In Search of the Torico of Teruel
I left Blanes for Teruel, where I was going to be on the jury for a short-story prize, without knowing very well whether Teruel exists (as they like to claim in Teruel) or not. Of course, I was inclined to think that it existed, but an inner voice — the rapturous voice of desire, which frightens us all — told me that it was possible that Teruel, in fact, didn’t exist. The trip along the highway from Barcelona to Valencia was uneventful. The driver — whose name I unfortunately can’t recall, just as I’m unable to recall the names of anyone else I met on that trip, except Ana María Navales, who more than anything else is a force of nature — talked to me about how good life was in Teruel, about its 30,000 inhabitants (Teruel is the same size as Blanes), about the unemployment rate (notably low), about the happy and well-documented possibility of crossing the whole city from end to end in twenty minutes. The driver was an exemplary citizen of Teruel, an excellent driver, and one could tell that he loved his city. The problems began when we turned off the highway and began to climb towards Teruel. The landscape was very beautiful, with that austere and mocking beauty of certain parts of Aragón; but there were also curves, and for a while now curves have made me sick to my stomach, which meant that several times we had to take breaks at roadside restaurants, places that vaguely reminded me of another time, when my father was a truck driver and we pulled into lost truckstops to eat fried eggs, because the roads of Teruel are lost in time and I began to feel that all zigzagging roads somehow led to Teruel, no matter where they were situated geographically or whether the roads were Chilean or Mexican or even Central American, which was rather disturbing, because everyone knows that nausea plus melancholia tends to be the harbinger of impending illness, and that made me a little sad, because not only did we have to stop at roadside restaurants, we also had to stop out in the open, which gave us the chance to gaze at the towns along the way to Teruel, sad, beautiful little towns, towns that are gradually being abandoned, the driver told me, as I gagged and retched at the side of the road, because the young people are leaving for the cities, for Valencia, Barcelona, Zaragoza, and Madrid, as if the battle of Teruel hadn’t ended and the winter in which the battle was enveloped hadn’t ended either.

+ + + + +

__Work required__: Pick up the account of the road trip to Teruel after its last sentence and keep writing it.

+ + + + +

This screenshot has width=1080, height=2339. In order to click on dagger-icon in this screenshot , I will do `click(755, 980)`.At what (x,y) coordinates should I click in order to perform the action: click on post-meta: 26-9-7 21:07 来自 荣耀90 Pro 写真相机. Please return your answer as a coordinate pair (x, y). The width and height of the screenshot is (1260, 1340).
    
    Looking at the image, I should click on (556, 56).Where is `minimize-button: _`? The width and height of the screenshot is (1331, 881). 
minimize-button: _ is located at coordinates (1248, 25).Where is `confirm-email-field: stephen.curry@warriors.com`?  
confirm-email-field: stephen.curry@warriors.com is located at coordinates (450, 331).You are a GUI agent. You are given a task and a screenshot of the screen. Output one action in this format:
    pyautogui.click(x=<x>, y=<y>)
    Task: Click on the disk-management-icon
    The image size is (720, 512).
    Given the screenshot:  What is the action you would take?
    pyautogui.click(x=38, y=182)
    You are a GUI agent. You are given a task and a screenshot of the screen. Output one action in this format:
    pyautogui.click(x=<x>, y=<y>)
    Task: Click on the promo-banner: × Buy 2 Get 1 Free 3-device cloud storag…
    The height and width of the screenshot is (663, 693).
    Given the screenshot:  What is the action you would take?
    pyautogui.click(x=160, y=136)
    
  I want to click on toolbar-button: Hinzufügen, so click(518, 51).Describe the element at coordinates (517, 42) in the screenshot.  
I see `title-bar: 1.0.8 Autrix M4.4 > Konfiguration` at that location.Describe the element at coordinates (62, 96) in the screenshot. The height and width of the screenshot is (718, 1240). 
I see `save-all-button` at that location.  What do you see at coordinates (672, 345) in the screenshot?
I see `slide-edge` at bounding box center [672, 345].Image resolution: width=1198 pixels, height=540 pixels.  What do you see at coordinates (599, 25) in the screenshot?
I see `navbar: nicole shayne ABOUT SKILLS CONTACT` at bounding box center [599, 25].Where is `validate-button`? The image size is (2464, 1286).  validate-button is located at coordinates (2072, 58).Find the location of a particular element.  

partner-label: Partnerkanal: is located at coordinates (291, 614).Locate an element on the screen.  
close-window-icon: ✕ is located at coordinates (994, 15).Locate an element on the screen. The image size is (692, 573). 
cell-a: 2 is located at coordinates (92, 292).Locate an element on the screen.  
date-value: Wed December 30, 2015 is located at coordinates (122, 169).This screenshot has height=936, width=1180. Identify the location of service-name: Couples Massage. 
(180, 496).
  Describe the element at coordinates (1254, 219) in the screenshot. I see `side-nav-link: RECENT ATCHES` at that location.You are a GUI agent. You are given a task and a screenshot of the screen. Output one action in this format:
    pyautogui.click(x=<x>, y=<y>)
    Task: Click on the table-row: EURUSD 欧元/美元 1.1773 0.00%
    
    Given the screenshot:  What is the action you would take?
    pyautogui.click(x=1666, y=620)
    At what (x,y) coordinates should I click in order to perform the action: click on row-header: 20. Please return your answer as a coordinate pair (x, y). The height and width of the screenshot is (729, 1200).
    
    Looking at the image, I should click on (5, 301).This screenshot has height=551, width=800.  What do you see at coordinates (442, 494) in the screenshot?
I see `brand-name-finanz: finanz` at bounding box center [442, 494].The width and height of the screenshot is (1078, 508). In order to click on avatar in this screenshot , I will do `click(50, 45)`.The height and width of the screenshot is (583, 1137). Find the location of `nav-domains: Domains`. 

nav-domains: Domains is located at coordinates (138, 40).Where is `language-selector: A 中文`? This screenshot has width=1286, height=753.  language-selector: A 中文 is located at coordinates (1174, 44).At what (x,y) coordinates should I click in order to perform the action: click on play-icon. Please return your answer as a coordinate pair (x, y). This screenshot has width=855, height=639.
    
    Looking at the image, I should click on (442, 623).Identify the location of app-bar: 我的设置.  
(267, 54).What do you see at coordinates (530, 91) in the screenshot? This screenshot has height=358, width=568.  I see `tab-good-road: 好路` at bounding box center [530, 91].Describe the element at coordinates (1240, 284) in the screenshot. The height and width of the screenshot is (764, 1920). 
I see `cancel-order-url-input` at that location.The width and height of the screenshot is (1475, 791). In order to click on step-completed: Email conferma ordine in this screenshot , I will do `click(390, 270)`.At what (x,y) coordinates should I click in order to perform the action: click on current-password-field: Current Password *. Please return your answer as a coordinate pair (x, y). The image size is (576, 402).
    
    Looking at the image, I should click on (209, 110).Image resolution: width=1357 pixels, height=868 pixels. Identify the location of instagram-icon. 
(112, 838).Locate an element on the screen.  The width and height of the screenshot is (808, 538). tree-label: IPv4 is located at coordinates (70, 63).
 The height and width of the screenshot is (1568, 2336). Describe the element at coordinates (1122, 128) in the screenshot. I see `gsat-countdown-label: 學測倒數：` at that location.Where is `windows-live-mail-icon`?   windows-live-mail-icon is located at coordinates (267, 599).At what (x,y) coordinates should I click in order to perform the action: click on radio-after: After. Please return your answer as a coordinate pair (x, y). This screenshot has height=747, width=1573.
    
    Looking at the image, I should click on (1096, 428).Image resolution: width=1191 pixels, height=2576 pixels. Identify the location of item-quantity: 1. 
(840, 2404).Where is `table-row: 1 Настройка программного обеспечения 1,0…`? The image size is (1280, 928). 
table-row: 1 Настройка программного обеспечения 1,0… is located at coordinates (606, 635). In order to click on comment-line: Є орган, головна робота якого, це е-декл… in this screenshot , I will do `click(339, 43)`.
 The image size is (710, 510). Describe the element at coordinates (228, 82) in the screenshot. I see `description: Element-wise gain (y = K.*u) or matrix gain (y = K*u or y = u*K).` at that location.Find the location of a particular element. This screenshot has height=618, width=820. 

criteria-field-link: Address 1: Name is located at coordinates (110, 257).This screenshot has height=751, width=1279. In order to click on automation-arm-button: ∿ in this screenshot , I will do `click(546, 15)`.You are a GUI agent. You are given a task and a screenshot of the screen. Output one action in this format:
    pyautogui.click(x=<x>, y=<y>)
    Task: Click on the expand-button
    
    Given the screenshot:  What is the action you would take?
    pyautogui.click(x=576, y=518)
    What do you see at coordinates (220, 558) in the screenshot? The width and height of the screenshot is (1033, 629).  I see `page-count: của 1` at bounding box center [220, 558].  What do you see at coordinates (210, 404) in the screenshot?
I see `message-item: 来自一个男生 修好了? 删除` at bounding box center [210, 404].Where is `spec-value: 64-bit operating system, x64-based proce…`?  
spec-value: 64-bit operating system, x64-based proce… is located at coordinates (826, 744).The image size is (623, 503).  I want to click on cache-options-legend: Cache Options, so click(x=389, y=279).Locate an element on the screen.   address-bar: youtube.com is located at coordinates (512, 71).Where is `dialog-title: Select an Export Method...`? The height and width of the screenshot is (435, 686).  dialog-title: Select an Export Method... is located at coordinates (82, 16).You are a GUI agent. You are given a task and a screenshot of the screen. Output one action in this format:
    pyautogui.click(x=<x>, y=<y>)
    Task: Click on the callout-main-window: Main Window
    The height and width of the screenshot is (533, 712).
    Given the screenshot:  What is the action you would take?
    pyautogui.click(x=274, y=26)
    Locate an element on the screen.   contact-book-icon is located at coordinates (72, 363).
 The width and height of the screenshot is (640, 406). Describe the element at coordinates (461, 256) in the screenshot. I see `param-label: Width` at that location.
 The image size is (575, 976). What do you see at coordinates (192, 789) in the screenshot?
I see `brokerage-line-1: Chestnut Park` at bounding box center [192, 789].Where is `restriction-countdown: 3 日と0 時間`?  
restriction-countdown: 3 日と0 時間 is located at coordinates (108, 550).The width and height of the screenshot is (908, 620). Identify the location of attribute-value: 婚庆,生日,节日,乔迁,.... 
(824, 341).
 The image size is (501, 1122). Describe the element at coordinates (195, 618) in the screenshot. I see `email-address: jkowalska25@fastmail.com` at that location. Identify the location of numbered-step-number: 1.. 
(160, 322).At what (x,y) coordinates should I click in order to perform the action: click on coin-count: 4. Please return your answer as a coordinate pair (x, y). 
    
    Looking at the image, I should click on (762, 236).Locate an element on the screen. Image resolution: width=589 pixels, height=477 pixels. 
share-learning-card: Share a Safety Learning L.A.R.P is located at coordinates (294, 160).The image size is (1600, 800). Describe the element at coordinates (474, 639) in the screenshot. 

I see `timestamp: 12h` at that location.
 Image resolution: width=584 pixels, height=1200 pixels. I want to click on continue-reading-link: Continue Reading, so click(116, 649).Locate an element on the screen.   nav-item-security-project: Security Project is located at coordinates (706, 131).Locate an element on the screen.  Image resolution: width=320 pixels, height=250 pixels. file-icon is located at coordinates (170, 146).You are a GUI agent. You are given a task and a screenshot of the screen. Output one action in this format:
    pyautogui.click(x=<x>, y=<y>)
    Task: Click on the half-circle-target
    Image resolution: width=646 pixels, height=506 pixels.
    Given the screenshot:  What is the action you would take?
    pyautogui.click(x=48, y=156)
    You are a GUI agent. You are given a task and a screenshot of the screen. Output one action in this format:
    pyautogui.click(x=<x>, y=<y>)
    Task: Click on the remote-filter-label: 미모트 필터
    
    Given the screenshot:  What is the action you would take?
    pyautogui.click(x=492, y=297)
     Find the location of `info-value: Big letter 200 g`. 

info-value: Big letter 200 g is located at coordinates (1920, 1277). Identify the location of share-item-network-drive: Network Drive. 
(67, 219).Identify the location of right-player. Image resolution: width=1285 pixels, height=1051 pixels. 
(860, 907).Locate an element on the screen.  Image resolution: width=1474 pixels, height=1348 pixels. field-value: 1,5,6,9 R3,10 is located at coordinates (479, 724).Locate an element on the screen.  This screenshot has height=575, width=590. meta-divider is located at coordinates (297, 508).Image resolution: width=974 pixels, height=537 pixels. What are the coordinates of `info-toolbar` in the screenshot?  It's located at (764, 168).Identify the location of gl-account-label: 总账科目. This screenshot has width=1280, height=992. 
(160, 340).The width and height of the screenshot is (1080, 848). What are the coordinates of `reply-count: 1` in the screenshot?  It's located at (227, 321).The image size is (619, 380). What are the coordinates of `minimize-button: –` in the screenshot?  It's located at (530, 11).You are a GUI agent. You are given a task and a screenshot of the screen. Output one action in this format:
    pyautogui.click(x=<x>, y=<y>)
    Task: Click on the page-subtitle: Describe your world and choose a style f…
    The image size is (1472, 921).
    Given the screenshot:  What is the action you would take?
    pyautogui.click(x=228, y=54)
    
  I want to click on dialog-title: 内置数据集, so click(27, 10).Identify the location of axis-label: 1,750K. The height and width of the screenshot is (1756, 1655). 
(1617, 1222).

+ + + + +

__Task result__:
So I was still sick when I caught a glimpse of the towns just outside Teruel and I continued to be sick when we got to the city, crossed a bridge, and looked down into a very deep gorge, like the dry bed of an enormous river, but with houses and buildings where the river once flowed, something which now that I’m no longer sick and able to think more clearly, strikes me as suspiciously wonderful. How could anything have been built there, in that giant ravine? It was an astonishing sight. Like the favelas of Rio de Janeiro, but
the mirror image, with a bridge even passing over the houses. It was like Aragonese cubism in an age when no one makes cubist art anymore, let alone so obstinately. And at the other end of the bridge, Teruel rose like a minimalist labyrinth on a promontory or hill or mesa. This city is much better than people say, was what I thought. I was also thinking that I was sick, and that when I got to the hotel I’d better go straight to bed.